Write a script that prompts the user for a keyword. Then, it monitors that keyword until 100 geocodable tweets have been gathered. Finally, it creates and saves an html map (the name is whatever keyword was chosen - \[keyword].html where the tweets are clustered at small scales and, at large scales, are points that when clicked upon Give the username and text of the tweet.

This is *similar* to the solution to **Question 2**; however, it adds a number of additional tasks.

In [None]:
#I will give you one hint here; 
# this is not the only thing you need to import, but you'll want this:
from folium.plugins import MarkerCluster


### Question 4 - Heatmap

Acknowledging that heatmaps, especially non-normalized ones, are [bogus](https://xkcd.com/1138/), they can still be cool to make. So, take your script above (asks for a keyword, monitors for that keyword until 100 entries have been geocoded, makes a map) and this time instead of clustering points, create a heatmap and save it as \[keyword].html.


In [None]:
#I'll give you a couple of hints here:
from folium.plugins import HeatMap
import pandas

#Your tweets may not be a csv! Your file may not be called tweets!
#But, this will handle some (though not all) encoding errors
tweets = 'tweets.csv'
data = pandas.read_csv(tweets, names = ['users', 'tweet', 'latitude', 'longitude'], encoding='latin=1')

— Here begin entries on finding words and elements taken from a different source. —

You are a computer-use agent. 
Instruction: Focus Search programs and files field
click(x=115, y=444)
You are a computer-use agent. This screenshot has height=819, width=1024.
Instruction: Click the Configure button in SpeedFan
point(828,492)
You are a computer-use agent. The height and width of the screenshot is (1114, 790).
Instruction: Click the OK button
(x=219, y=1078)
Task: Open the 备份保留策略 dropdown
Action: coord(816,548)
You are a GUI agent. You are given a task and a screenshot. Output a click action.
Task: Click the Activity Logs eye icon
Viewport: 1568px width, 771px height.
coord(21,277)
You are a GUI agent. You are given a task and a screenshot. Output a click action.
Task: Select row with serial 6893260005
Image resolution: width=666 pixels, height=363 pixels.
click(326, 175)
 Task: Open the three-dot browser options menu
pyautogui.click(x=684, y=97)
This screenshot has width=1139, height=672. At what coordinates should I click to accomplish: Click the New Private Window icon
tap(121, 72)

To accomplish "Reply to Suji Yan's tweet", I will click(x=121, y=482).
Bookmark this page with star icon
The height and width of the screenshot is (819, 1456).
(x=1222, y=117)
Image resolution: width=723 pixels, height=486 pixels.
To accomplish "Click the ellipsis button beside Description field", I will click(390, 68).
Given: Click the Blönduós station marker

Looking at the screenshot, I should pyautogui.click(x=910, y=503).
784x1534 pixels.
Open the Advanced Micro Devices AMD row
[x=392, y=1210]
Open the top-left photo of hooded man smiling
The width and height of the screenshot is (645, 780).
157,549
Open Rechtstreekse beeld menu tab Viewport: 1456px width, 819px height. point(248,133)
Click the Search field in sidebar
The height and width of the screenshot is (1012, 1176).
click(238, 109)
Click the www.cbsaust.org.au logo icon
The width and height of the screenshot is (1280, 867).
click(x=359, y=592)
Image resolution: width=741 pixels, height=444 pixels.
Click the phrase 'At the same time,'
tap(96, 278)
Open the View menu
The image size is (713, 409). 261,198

#Now, you need to loop through and add these rows to a heat map!



### An impressive, difficult, and fascinating bonus question, + 4 pts, partial credit possible

Some of you used [NLTK](http://www.nltk.org/) to analyze our old friend H.P. Lovecraft. If you didn't, that's fine. NLTK is, as the name suggests, a Natural Language processing ToolKit. It's not the only one, and you are free to find and use another one, but I recommend it for this task.

You know those tweets? Who cares *how many* there are, let's talk about our ***feelings***. What you need to do now is run a sentiment analysis on your tweets. Categorize them by positive or negative emotions **and then create a heat map of how people feel according to their tweets**. 

Your task:

Create an interactive heatmap where the colors correspond not to number of tweets, but overall emotion of tweets from that area. In other words, interpolate according to the results of your sentiment analysis. While you can choose your own color ramp, I might recommend something like red for positive and blue for negative.

This must be based on **at least** 1,000 tweets.